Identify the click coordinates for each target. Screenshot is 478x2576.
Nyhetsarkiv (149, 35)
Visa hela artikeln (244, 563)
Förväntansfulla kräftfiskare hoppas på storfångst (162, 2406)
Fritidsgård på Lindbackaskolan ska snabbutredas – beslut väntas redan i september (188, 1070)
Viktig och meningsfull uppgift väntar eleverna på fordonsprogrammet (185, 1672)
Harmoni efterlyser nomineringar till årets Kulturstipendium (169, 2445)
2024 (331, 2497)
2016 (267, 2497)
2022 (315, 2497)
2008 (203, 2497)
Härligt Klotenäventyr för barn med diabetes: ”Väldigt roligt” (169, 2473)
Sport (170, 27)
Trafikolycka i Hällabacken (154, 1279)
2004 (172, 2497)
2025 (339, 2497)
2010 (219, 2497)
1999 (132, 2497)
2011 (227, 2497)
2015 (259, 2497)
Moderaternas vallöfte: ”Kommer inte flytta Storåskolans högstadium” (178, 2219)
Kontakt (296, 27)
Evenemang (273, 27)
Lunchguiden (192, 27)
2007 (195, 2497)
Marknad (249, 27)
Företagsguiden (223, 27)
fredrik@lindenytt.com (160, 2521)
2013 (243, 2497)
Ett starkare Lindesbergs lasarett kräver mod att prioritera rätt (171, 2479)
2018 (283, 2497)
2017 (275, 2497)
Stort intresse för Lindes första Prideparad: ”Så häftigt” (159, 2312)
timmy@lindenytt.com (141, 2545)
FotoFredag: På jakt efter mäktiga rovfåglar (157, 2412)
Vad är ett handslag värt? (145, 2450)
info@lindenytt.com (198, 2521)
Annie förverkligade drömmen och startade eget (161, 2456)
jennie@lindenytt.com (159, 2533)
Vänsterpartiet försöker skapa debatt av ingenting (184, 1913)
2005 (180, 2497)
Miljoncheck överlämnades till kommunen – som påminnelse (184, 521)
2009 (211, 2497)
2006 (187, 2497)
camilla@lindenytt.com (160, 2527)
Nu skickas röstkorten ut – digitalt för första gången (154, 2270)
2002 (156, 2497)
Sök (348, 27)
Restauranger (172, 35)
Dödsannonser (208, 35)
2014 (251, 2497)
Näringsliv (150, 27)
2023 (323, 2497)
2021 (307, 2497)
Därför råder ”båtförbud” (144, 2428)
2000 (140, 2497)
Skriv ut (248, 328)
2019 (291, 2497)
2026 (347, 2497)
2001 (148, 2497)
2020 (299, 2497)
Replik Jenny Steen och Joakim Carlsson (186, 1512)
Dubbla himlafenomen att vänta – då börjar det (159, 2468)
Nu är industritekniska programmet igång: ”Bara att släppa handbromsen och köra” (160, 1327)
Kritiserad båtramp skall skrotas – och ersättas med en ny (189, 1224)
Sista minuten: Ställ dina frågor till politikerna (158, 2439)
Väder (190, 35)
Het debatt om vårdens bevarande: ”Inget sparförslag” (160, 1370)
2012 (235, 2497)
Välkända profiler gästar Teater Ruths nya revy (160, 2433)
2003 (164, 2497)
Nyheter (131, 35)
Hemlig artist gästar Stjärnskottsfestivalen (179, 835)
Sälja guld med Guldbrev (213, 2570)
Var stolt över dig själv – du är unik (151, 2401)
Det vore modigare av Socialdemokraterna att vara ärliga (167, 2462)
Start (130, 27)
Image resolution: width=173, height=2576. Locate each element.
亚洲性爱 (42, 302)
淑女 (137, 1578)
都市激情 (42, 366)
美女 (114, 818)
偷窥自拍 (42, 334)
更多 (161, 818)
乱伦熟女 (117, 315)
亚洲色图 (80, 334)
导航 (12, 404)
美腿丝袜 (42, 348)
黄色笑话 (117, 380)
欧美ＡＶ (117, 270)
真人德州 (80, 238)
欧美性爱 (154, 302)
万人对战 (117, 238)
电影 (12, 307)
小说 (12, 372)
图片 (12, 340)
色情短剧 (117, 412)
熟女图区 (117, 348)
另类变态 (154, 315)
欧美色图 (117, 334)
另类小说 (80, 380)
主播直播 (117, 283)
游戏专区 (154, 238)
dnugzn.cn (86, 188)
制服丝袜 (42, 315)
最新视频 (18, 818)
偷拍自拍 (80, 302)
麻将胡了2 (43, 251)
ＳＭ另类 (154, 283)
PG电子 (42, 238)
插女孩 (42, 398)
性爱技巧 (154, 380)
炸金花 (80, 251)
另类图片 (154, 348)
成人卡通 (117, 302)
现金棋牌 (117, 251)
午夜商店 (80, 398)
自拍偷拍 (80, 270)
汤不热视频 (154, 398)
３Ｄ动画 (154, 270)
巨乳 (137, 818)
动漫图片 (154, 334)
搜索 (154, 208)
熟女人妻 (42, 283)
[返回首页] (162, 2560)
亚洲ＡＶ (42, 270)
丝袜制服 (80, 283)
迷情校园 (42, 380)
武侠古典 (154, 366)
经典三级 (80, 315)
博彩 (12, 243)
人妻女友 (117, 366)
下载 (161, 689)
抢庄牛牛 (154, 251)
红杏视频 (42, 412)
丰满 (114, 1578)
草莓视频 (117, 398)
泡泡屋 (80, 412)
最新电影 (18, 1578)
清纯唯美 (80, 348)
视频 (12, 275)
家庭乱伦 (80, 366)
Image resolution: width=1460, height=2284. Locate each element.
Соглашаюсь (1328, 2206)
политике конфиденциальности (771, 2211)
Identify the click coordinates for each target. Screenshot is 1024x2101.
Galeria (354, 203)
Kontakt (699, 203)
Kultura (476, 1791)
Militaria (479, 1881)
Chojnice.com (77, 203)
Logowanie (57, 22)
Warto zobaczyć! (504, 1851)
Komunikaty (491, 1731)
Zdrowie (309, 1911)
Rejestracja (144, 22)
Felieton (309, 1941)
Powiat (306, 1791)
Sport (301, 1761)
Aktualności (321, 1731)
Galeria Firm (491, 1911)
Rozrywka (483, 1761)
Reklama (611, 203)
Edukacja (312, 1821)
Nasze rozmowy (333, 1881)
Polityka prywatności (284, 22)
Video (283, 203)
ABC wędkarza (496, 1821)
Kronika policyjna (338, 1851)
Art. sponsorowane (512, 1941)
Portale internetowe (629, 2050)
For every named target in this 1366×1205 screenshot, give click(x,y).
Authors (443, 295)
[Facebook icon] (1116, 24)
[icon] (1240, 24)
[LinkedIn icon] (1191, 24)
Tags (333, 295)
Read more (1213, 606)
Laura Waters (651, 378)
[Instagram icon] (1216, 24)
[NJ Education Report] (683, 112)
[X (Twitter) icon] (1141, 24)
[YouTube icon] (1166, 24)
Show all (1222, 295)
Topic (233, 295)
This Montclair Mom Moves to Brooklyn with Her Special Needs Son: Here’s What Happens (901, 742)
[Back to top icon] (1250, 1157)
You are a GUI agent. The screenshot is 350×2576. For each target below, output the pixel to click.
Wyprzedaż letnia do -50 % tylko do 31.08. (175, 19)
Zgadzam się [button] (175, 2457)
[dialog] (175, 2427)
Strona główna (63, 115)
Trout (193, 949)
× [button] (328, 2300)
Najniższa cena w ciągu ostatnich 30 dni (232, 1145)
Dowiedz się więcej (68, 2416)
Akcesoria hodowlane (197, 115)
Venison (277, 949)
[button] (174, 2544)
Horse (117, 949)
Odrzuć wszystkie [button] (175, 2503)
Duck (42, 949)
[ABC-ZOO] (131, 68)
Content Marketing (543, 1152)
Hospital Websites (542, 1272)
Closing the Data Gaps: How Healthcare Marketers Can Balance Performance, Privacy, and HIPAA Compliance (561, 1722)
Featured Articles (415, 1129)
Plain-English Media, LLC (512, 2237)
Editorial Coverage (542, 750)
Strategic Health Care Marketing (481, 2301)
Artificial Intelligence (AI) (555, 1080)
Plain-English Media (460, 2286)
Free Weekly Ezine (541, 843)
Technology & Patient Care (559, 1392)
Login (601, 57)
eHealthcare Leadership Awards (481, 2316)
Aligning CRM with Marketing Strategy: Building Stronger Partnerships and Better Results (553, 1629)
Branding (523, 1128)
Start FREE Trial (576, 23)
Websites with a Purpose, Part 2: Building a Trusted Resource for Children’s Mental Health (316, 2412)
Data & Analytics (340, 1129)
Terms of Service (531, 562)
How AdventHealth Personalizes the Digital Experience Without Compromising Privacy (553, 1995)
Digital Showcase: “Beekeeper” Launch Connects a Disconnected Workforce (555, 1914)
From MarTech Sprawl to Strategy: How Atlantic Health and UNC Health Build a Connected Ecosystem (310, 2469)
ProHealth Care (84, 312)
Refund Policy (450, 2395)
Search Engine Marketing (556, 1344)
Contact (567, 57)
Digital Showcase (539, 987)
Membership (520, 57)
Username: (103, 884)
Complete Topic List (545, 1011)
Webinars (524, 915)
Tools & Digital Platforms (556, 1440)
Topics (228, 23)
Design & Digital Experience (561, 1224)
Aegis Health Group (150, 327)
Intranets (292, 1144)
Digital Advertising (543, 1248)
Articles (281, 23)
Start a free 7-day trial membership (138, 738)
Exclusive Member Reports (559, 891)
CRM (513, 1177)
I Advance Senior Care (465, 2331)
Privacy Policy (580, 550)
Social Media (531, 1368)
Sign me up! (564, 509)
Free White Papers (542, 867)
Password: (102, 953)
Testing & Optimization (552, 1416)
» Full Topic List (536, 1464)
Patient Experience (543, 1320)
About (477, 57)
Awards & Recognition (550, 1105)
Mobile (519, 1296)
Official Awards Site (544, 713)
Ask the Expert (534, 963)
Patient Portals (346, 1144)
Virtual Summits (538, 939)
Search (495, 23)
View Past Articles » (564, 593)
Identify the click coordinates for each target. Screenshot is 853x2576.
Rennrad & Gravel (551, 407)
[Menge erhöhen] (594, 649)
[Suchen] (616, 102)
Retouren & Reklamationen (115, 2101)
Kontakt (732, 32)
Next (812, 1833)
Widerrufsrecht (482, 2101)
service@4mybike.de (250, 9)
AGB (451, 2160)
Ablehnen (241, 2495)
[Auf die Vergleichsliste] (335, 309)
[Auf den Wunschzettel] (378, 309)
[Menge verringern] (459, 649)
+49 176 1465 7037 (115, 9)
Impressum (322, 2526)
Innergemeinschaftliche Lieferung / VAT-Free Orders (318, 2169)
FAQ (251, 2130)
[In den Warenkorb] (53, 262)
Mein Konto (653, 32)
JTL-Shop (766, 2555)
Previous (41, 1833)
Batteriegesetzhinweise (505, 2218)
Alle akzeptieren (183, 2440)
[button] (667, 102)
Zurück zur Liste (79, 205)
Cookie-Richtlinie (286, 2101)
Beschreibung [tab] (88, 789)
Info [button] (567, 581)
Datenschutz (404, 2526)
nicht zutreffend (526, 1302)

TASK TO COMPLETE ::
As the answer, set down only the lines from the data above between the one holding "Privacy Policy (580, 550)" and the one holding "Mein Konto (653, 32)", inclusive, exactly as they read.

EXPECTED ANSWER ::
Privacy Policy (580, 550)
Social Media (531, 1368)
Sign me up! (564, 509)
Free White Papers (542, 867)
Password: (102, 953)
Testing & Optimization (552, 1416)
» Full Topic List (536, 1464)
Patient Experience (543, 1320)
About (477, 57)
Awards & Recognition (550, 1105)
Mobile (519, 1296)
Official Awards Site (544, 713)
Ask the Expert (534, 963)
Patient Portals (346, 1144)
Virtual Summits (538, 939)
Search (495, 23)
View Past Articles » (564, 593)
Identify the click coordinates for each target. Screenshot is 853x2576.
Rennrad & Gravel (551, 407)
[Menge erhöhen] (594, 649)
[Suchen] (616, 102)
Retouren & Reklamationen (115, 2101)
Kontakt (732, 32)
Next (812, 1833)
Widerrufsrecht (482, 2101)
service@4mybike.de (250, 9)
AGB (451, 2160)
Ablehnen (241, 2495)
[Auf die Vergleichsliste] (335, 309)
[Auf den Wunschzettel] (378, 309)
[Menge verringern] (459, 649)
+49 176 1465 7037 (115, 9)
Impressum (322, 2526)
Innergemeinschaftliche Lieferung / VAT-Free Orders (318, 2169)
FAQ (251, 2130)
[In den Warenkorb] (53, 262)
Mein Konto (653, 32)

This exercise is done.